As a teen-ager, William Mullet ran away from his Pacifist roots, changed his name, and became an “Englischer” to escape the ban from his Amish family. He leaves behind a pregnant girl and his many brothers and sisters.

As Cramer’s story switches from the time of Will’s breakaway to various times and places in his future, the reader is compelled to keep up with it, hoping for a time when William (now called McGruder) can find peace in his heart and forgiveness from his father.

Will fights in World War II, finds a wife, and makes a life for himself and his family. His strong work ethic keeps him going as he deals with his sons and his wife, but his forgotten family is always in his mind. After nine years, he confesses his background to his wife and begins to try to build a bridge back to his birth family. However, the unforgiving Amish ways of his Old Order father will not allow him to welcome his son back into the family.

This book is compelling and hard to put down, as I kept hoping Will would regain a relationship with his father. His brothers and some of his sisters accept him, but his father will not even look at him, and considers him dead.
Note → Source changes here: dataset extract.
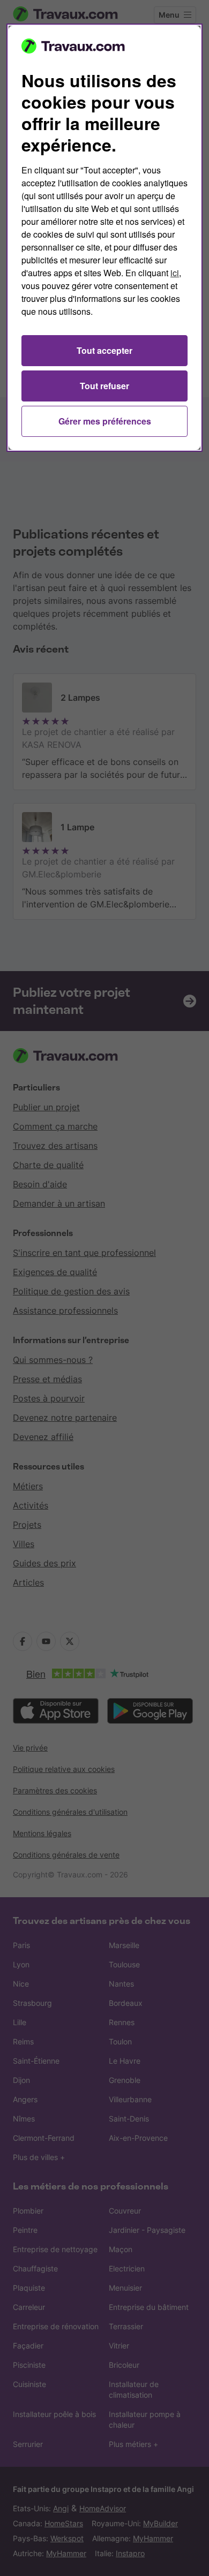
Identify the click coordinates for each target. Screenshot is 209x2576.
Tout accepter (104, 350)
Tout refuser (104, 386)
When he goes home to see them, he is made to eat at a small table alone in the kitchen, rather than with his extended family, because of the ban when he was nineteen years old. His wife and sons sit at the table, but Will is excluded.

I have read many Amish books, but never one like this. I did not truly understand the “ban” that the Amish use until I became acquainted with Will McGruder in this book. I will look for more books by this author.
Dale Cramer


  1. It is hard to understand the "unforgiveness".

  2. Yes, that was hard to understand-- then I read the 3-book series "DAUGHTERS OF CALEB BENDER" by Dale Cramer and understood it a little better. Every religion has something in it that is hard for others to understand. We need to be sure we follow the Bible and we'll get it right. I think the people in this book were trying to follow God, but their leaders were too strict. I've read lots of Amish books and have found unforgiveness in every one of them.